Figuratively speaking, although we are all part of the same Homo Sapiens species, could we also be involved in symbiotic relationships with other people – which may or may not be beneficial to either?

As I understand it, the mark (scar?) on the tree is made, and left behind, whether it was a mutually beneficial relationship or not.

And even after the part of the climber that created the impact has died and is physically no longer present, the impact of the interaction remains.

It must be all of 58 years ago that Mr Bol Van Rensburg called the whole class together at my work bench in the woodwork class, showed them the part I have been working on the last 30 minutes or so, and said (I am sure he was not meaning to do any harm): “Now this is how NOT to do it!” Could not have taken him more than 10 seconds to say those words. I can still hear and feel its impact to this very day.

I remember how, at about the same time, Miss Roux’s knuckles would come down hard on my head if I made a mistake in a multiplication table.

A family member, when in primary school, had to hear from a teacher that she would never be good at maths.

Mr van Rensburg, miss Roux and the maths teacher are no longer with us, but the impressions they created, remain.

Since seeing the scarred tree on Friday, I have been thinking about what I might have said or done to other people during my life so far that could have left a scar. I will be lying if I said no scar tissue came up.

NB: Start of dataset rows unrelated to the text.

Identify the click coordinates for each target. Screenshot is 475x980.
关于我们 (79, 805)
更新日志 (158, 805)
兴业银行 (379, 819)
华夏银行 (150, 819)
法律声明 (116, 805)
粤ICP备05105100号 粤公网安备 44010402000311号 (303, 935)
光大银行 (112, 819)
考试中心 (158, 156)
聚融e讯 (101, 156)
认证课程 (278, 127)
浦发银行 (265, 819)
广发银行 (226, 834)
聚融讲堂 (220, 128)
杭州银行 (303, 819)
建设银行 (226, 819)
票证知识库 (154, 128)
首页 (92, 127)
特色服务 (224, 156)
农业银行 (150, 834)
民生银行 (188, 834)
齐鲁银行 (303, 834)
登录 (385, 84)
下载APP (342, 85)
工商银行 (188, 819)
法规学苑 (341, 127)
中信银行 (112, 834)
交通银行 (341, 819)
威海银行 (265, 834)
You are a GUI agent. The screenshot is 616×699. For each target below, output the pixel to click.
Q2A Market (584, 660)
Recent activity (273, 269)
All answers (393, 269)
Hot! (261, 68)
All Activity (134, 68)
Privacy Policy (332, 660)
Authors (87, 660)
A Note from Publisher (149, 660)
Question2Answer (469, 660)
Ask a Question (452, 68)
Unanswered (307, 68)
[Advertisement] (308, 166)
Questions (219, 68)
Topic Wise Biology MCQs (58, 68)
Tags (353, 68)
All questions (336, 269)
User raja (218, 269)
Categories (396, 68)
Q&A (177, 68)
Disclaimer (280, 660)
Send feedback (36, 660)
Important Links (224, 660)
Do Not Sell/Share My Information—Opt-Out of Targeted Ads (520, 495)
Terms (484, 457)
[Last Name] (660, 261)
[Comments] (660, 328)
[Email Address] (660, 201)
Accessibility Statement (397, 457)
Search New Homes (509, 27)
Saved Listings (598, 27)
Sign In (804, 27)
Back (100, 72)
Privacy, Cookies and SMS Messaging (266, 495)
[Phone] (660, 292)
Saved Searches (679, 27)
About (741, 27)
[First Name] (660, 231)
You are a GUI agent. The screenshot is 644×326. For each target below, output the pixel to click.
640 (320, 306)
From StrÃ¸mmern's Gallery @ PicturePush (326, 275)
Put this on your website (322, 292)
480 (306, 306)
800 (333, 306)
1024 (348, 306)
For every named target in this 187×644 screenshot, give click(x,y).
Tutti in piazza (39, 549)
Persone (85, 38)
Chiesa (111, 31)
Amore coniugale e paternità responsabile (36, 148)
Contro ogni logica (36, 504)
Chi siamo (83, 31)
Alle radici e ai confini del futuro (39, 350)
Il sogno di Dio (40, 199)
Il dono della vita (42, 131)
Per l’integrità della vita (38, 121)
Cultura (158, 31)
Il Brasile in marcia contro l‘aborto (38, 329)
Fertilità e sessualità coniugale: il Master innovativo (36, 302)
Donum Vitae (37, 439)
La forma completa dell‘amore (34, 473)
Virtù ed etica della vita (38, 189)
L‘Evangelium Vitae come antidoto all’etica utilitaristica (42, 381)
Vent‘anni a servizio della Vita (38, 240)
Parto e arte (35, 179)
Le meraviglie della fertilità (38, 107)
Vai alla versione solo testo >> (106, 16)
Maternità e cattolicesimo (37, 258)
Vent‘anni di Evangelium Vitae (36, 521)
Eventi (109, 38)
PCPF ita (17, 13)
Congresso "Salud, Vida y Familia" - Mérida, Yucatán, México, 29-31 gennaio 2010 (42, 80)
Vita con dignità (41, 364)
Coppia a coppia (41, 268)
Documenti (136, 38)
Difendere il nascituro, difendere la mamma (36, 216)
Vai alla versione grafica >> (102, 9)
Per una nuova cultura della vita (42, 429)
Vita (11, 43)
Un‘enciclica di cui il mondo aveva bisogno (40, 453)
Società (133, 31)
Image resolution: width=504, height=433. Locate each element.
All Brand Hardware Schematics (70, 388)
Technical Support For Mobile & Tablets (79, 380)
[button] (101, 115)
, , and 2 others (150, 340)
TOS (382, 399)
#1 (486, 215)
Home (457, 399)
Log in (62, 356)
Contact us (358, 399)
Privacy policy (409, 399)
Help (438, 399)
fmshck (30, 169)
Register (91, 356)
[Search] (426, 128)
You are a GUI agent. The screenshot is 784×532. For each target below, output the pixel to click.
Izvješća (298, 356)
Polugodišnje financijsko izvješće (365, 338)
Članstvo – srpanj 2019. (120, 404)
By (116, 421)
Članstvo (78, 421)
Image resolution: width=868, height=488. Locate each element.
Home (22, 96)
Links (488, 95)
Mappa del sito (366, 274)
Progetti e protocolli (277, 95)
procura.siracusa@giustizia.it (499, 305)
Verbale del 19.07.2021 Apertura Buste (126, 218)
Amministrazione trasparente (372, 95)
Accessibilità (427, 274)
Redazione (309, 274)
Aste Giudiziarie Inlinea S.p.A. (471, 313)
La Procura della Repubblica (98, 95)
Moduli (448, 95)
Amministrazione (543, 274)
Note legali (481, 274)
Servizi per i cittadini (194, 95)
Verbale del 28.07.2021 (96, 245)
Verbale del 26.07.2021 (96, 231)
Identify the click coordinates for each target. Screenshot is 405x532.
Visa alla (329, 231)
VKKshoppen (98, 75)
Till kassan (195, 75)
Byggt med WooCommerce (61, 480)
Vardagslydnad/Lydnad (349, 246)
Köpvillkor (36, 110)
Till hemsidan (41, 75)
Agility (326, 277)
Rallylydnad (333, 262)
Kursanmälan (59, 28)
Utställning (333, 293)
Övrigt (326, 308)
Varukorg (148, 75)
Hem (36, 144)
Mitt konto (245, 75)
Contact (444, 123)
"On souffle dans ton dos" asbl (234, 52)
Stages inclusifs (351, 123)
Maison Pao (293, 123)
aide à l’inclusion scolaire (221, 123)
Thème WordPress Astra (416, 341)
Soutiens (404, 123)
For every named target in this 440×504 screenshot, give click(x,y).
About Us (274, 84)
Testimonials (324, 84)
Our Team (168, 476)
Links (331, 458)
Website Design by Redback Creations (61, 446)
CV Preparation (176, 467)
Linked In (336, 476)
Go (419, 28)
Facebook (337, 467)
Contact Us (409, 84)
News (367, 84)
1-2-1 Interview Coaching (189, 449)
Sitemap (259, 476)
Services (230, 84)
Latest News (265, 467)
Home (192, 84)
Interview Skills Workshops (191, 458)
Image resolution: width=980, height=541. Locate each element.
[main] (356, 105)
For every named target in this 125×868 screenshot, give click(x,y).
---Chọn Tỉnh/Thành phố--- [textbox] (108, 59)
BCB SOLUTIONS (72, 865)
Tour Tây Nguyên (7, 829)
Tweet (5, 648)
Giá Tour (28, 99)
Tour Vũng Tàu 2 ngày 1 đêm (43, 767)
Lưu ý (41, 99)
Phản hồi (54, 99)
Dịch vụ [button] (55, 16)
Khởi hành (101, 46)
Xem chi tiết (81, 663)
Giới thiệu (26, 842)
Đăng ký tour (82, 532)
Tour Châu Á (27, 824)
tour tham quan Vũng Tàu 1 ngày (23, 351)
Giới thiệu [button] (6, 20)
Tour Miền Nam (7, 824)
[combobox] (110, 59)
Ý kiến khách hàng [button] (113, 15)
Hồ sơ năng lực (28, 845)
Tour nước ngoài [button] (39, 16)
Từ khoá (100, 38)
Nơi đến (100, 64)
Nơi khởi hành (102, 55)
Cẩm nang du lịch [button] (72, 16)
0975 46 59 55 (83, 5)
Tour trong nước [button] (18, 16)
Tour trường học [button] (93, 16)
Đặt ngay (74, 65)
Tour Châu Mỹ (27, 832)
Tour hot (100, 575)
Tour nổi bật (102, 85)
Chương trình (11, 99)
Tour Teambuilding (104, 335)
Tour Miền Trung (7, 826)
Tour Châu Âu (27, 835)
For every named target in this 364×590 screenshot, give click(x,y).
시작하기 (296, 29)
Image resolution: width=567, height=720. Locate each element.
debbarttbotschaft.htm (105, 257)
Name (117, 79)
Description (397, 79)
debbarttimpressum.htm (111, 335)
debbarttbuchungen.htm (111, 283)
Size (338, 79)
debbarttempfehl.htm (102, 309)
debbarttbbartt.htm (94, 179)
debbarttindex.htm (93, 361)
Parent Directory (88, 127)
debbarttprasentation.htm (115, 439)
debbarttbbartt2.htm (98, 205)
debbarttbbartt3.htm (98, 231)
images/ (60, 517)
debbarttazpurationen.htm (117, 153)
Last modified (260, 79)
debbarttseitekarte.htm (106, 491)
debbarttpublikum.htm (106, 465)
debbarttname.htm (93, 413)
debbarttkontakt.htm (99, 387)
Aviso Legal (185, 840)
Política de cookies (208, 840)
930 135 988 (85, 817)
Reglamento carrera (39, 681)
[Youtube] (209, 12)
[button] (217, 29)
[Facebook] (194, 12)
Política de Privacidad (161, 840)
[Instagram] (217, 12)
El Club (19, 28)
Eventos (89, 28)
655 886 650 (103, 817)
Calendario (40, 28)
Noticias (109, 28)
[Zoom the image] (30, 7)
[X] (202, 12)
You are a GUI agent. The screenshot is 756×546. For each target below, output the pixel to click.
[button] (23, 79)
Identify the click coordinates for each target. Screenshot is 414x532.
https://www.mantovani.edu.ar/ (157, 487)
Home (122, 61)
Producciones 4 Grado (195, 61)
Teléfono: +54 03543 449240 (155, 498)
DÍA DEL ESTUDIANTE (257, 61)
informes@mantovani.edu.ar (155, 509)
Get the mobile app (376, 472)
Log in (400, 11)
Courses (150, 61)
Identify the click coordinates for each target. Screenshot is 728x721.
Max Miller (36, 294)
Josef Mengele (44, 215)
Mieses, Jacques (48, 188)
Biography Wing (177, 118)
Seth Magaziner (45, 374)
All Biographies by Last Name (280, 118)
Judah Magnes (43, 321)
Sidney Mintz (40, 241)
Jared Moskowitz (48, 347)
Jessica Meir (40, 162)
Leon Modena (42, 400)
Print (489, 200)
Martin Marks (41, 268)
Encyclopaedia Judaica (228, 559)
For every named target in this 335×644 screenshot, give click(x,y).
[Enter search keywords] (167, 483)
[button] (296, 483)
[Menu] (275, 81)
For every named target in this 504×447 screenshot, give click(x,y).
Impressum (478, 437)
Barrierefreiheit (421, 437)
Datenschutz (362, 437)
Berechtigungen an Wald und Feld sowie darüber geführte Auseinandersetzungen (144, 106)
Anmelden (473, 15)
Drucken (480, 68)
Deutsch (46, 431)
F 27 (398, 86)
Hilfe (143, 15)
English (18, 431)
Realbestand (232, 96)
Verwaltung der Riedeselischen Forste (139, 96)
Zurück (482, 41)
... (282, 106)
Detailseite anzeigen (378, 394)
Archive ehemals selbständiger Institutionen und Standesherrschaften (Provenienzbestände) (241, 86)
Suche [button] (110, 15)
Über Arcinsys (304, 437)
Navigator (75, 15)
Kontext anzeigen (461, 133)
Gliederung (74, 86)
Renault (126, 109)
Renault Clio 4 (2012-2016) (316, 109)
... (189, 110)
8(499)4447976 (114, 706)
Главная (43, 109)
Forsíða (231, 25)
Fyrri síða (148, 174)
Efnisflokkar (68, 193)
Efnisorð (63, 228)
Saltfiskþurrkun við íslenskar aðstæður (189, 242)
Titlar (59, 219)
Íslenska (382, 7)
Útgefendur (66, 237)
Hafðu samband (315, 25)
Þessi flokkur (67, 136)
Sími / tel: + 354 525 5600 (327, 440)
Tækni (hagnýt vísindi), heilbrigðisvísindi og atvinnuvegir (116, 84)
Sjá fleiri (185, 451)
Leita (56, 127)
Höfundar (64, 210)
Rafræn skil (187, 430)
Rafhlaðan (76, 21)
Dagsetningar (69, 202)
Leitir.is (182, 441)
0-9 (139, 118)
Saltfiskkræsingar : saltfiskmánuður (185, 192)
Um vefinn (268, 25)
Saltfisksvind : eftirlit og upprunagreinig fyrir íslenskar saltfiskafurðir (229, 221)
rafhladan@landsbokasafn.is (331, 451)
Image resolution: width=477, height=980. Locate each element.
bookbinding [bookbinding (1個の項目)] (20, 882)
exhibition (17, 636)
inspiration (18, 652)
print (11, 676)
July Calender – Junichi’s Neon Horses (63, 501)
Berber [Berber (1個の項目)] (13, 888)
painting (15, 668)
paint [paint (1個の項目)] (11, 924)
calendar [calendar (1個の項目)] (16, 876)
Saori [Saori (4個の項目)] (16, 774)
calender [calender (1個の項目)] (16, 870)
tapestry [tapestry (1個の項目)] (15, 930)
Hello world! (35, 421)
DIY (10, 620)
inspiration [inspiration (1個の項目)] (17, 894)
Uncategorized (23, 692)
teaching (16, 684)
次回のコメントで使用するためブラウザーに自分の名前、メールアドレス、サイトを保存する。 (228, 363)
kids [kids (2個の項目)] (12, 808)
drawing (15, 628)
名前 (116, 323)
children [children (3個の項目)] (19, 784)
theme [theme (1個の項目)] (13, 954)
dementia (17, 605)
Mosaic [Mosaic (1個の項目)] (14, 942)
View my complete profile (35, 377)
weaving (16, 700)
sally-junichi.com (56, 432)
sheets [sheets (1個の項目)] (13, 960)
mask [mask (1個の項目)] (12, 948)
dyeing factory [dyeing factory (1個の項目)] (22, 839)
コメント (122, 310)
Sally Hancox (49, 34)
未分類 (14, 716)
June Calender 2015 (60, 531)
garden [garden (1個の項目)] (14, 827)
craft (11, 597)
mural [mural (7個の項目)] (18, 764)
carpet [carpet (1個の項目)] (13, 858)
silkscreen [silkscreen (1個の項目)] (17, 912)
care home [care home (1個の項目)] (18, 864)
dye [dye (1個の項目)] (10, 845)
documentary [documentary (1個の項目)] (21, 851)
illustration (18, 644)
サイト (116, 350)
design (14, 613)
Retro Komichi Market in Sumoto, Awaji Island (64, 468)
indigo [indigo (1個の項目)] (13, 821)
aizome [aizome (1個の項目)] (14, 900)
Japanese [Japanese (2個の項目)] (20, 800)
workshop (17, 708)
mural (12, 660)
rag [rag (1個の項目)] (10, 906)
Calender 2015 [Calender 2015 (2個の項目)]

We interact with others every day. In person, by phone, instant messaging, email or online conference. We interact with ourselves.

If we want to live our best life, causing less ‘bad’ scar tissue, does it not make sense to take 5 minutes in the evening to review the day and ask “What did I do? What did I do well? What not so well? How could I improve?”. Here is a 4-minute animation that explains this better than I can. Be kind to yourself and watch it now – when you reach the page, scroll down to the video, which reflects the content of the article.

Every interaction leaves an impression, whether we want it or not. A mark. A mark that could go away after a while, or a scar that will remain long after we have left the scene.

Like the scars left behind after a once-intimate relationship between the tree and the climber.

“I make use of this opportunity, daily pleading my case at my own court. When the light has been taken away and my wife has fallen silent, aware as she is of my habit, I examine my entire day, going through what I have done and said. I conceal nothing from myself, I pass nothing by. I have nothing to fear from my errors when I can say: ‘See that you do not do this anymore. For the moment, I excuse you.’” – Seneca

Enjoy your “look over my shoulder time” tonight!